George was suffering. While he was always at pains to point out that ‘Blessfully no-one close to me has been ill’ and ‘So many others are facing real economic hardship’, he was feeling a grave yet healthy inner doubt he found impossible to share with others. “How did we get to this? he said to himself, sighing once, and sighing again. “Is this what becomes of us, under the materialist hegemony?” he mumbled to himself, recalling the huffing sound of Santiago’s own pronunciation.

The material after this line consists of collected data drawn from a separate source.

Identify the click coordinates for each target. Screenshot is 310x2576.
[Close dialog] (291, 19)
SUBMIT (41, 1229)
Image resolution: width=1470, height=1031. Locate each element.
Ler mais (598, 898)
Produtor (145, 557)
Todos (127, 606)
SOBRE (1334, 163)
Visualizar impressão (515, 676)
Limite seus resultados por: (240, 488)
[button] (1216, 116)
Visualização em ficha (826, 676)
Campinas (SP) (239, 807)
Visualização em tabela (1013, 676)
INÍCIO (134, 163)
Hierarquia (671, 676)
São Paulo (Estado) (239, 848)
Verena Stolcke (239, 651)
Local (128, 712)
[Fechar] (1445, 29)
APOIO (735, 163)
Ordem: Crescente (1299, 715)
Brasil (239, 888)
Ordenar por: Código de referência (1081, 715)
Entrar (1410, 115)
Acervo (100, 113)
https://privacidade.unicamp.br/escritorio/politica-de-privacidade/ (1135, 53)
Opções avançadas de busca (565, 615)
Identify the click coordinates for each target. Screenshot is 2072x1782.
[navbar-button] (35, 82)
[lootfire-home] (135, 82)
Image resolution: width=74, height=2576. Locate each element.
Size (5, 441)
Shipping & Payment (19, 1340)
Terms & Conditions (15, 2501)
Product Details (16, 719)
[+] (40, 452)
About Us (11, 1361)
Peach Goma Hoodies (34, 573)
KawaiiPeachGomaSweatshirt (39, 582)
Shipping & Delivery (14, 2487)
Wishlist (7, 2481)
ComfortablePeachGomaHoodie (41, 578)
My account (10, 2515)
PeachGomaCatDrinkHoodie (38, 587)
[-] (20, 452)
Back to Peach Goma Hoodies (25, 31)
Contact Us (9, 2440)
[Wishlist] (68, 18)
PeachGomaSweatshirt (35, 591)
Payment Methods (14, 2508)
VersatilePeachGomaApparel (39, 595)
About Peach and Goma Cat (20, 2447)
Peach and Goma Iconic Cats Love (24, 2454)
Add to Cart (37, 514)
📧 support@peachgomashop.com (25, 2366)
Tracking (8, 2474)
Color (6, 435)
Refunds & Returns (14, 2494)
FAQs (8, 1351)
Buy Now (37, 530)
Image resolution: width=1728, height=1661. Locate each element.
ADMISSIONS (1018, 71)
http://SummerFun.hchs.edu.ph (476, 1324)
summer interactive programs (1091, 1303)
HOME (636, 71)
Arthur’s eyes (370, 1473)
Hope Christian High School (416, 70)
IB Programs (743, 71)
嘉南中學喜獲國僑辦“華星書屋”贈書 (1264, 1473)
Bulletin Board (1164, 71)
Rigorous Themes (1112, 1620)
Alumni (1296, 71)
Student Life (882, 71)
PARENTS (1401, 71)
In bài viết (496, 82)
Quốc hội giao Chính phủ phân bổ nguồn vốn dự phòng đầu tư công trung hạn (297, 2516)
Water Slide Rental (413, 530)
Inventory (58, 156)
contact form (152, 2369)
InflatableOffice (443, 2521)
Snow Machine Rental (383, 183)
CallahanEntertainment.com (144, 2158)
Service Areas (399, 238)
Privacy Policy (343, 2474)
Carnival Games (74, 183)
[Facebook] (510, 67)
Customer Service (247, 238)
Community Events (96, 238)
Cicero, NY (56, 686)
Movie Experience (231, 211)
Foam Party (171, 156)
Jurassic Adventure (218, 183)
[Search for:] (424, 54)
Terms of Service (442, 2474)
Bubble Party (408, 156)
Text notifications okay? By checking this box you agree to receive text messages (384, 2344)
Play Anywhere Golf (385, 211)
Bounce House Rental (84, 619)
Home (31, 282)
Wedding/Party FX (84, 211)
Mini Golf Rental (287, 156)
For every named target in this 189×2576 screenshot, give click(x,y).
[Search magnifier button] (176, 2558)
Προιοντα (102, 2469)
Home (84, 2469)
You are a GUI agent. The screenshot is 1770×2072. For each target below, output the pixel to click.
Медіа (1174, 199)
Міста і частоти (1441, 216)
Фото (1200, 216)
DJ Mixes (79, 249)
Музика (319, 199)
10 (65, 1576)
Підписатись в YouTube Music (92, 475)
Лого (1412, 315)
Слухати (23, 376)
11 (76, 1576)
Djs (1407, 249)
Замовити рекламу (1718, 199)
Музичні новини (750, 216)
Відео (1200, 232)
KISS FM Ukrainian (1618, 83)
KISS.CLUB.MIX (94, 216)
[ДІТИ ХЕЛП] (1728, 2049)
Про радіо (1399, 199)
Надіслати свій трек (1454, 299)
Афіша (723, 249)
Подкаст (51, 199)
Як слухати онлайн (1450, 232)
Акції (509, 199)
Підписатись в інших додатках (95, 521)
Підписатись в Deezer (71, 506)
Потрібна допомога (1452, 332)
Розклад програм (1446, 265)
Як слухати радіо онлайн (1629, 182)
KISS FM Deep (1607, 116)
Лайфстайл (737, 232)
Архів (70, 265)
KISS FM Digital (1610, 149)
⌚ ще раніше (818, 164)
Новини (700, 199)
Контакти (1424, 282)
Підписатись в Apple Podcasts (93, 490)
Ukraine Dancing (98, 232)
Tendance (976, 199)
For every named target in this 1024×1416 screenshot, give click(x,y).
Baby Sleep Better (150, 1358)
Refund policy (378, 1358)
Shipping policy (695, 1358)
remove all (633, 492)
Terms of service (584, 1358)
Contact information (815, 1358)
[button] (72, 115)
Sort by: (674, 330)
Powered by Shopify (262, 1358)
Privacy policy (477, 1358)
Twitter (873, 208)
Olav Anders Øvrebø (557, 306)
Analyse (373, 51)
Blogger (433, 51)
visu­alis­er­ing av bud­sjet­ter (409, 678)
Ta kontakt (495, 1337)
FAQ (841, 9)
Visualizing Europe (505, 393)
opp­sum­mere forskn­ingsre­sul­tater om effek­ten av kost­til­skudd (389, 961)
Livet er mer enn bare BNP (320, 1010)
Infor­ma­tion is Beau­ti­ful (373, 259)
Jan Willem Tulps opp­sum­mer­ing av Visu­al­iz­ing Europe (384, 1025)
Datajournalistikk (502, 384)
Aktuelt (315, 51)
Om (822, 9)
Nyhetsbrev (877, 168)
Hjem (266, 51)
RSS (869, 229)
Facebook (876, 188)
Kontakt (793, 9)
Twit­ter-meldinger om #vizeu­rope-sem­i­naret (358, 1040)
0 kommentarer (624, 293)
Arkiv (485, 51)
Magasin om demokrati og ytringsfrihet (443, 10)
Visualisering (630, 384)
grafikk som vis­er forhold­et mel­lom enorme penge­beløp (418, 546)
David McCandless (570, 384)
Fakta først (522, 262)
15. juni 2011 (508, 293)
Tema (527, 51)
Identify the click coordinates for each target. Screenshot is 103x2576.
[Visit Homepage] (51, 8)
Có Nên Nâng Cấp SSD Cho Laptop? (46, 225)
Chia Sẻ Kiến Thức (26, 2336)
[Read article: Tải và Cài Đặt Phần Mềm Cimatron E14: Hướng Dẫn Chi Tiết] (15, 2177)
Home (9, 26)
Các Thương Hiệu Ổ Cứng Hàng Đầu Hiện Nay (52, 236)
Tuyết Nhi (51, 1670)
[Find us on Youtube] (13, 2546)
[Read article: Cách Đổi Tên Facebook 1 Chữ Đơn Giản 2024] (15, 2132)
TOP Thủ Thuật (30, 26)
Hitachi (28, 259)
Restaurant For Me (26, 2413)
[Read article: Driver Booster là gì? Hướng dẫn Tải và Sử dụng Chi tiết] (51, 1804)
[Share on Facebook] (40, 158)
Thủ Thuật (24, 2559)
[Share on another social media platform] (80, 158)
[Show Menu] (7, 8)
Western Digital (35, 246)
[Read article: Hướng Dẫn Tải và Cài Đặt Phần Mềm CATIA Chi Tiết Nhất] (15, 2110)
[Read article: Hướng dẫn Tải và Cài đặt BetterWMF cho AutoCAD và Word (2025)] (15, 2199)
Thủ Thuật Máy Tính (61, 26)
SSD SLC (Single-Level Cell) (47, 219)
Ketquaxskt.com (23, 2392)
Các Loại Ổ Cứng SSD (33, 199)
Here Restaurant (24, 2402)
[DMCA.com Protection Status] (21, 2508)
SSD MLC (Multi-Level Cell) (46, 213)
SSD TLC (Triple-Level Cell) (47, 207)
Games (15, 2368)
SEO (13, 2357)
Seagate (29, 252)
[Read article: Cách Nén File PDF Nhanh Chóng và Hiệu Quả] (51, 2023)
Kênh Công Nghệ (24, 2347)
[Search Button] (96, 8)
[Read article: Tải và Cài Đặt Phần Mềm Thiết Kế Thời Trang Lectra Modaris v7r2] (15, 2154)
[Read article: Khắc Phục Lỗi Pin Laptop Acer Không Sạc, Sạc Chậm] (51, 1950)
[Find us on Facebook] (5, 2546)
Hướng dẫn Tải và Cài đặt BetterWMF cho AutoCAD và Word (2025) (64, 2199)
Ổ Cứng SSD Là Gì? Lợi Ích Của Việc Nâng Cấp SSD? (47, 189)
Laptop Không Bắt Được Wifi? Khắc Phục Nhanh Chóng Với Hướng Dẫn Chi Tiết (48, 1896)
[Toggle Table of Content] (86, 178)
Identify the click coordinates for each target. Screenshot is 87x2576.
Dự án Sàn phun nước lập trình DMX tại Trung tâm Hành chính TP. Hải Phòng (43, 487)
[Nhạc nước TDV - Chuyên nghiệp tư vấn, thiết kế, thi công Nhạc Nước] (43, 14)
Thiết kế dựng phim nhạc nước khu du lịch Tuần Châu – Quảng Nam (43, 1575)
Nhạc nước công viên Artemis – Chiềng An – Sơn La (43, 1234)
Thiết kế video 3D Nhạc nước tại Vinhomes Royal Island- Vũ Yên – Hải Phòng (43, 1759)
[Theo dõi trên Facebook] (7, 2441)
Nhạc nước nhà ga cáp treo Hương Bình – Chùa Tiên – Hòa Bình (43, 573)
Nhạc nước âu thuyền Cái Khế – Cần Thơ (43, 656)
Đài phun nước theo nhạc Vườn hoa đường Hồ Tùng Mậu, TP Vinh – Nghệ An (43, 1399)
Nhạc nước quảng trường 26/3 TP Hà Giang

George tipped the last drop of wine into his mouth. He felt a pervading ache in his mind and in his body. For weeks now he had been peering into the shrunken screen of his ERA laptop computer, harried by Lecomte’s impersonal rattle of email instructions. Lecomte had begun by requesting that he ‘advance as soon as possible’ and then had moved on to demanding ‘a first draft no later than Wednesday.’ His self-styled firefighting boss had finally insisted George ‘send by close of business today’ his contribution to the ERA’s post-COVID reconstruction package, which George had duly delivered, just before coming out on the terrace. “I need a breath of fresh air” was his way of explaining to his wife that he had had enough for the day.
Taking one more look up at the darkening blues and purples of the evening sky, George raised his tired body from the veranda chair. He began to nod wearily to himself and whispered one last time, “That impudent young biologist”, as he made his way across the terrace and stepped into the dining room, where Patricia had so neatly laid the table for their quiet evening supper.